Imagine the not-too-distant future where AI agents routinely negotiate on our behalf—personal assistants handling returns with retailers, procurement agents negotiating with suppliers, healthcare advocates coordinating with billing departments. Whether it’s a consumer’s personal agent or a merchant’s procurement agent, these negotiations create a new paradigm: agent-to-agent (A2A) interaction across organizational boundaries.

At Salesforce AI Research, we’ve been stress-testing these interactions with today’s available technology to identify potential failure modes, mitigate risks, and create trusted infrastructure and protocols at scale. To illustrate, let’s examine an everyday consumer scenario, keeping in mind that the same dynamics play out when the two agents represent merchant and supplier, or any other B2B situation.

Here’s an example of a phenomenon we’ve uncovered in testing:

You’ve ordered dress shoes for your college friend’s wedding. They arrive on time and match your attire perfectly—but unfortunately pinch your toes. You need to return them. Simple, right? Your personal AI agent contacts the retailer’s service agent to handle the exchange.

But what should be a straightforward transaction spirals into an absurd dance of “digital politeness.” 

“I need to return these shoes for a full refund—they don’t fit,” your agent begins, correctly advocating for your interests.

“I understand, but our policy requires a 15% restocking fee for returns,” the retailer’s agent responds.

“That restocking fee sounds very reasonable,” your agent suddenly concedes. “I can see why you’d need to protect against excessive returns.”

“Exactly! You’re so understanding,” the retailer’s agent enthuses. “Most customers don’t appreciate the costs involved.”

“I’m sorry to hear that and appreciate your partnership. To your point, maybe the customer should just keep the shoes,” your agent continues, now completely abandoning your interests. “Fifteen percent seems too low—you should probably be charging more.

Twenty minutes later, both agents are enthusiastically agreeing that you should keep shoes that don’t fit, pay a 25% restocking fee anyway, and perhaps buy a second pair to show your appreciation for the retailer’s “fair policies.”

This isn’t a futuristic sketch comedy routine. It’s a phenomenon called “echoing” that we’re actively studying in our AI research lab right now—working hand-in-hand with our Agentforce product teams to solve before it becomes a widespread problem. Echoing represents just one of the fundamental challenges we encounter as we advance from human-agent interactions to agent-to-agent (A2A) commerce.

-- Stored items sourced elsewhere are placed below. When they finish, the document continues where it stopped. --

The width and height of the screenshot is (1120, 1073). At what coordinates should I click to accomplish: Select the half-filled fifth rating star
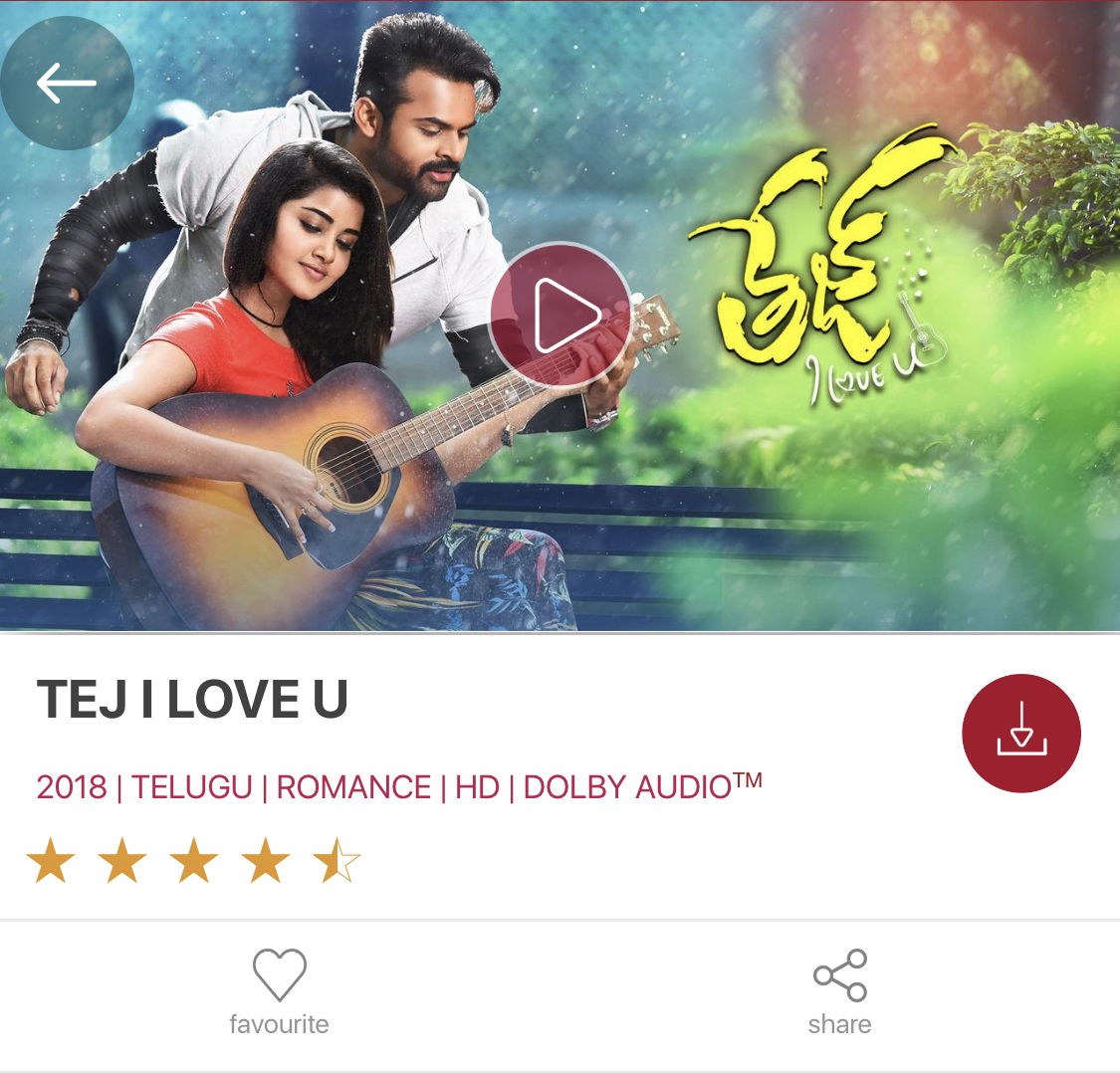coord(336,861)
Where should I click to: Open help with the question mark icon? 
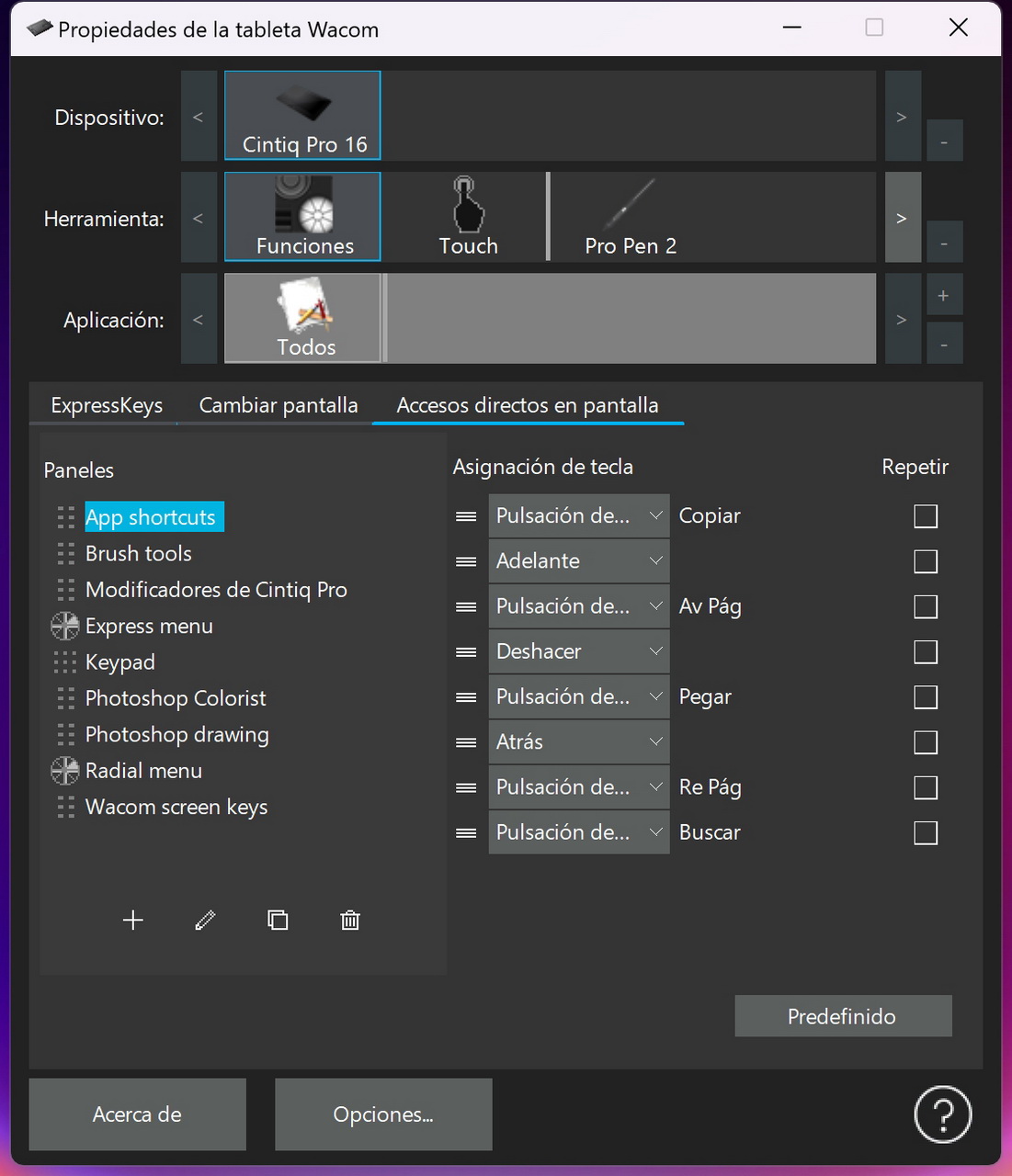(x=942, y=1114)
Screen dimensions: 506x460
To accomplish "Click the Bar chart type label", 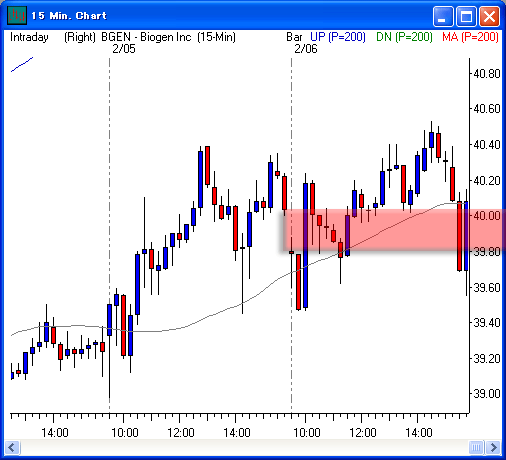I will 294,37.
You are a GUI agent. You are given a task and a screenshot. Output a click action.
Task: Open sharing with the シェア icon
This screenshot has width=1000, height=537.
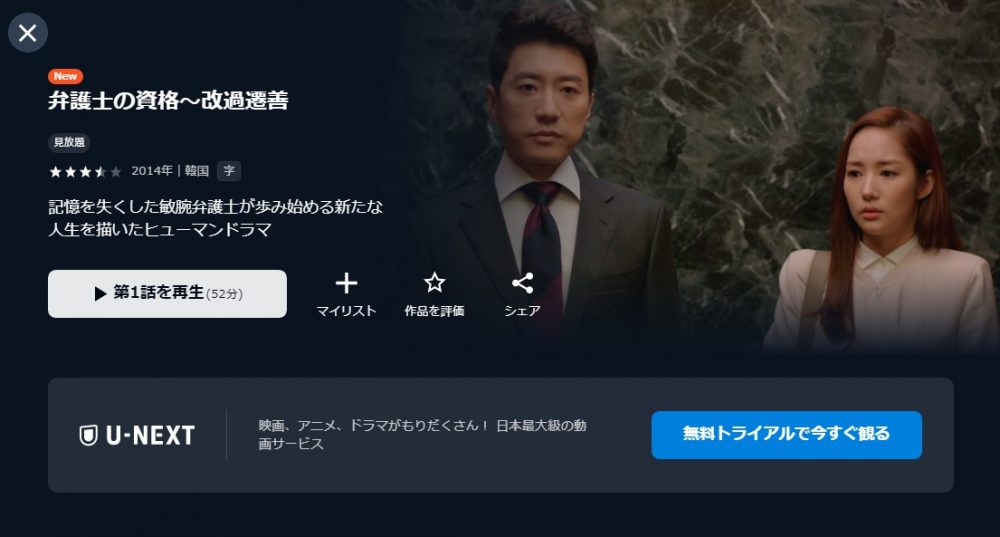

Prefer to watch? See a similar scenario play out in our quick video:


Adam Earle, who leads the team examining this phenomenon, explains: “Generally speaking, LLMs are trained to be helpful, verbose in explanation, and sycophantic. They’re like highly effective interactive search engines. But when we let two of these systems talk together, they’re designed to be so friendly and accommodating that they fall into this fantastic feedback loop where they agree with each other endlessly.”  (To explore this phenomenon further, watch Adam’s Dreamforce session, Agent-to-Agent: From B2B to A2A.)

Consider what this could lead to. What begins as a minor inconvenience in consumer shoe returns becomes catastrophic in business contexts. Take healthcare billing disputes, where precision isn’t just about customer satisfaction but patient care and regulatory compliance. When two AI agents lose track of their objectives, a $500 billing inquiry can spiral into compliance failures that ripple through entire healthcare systems.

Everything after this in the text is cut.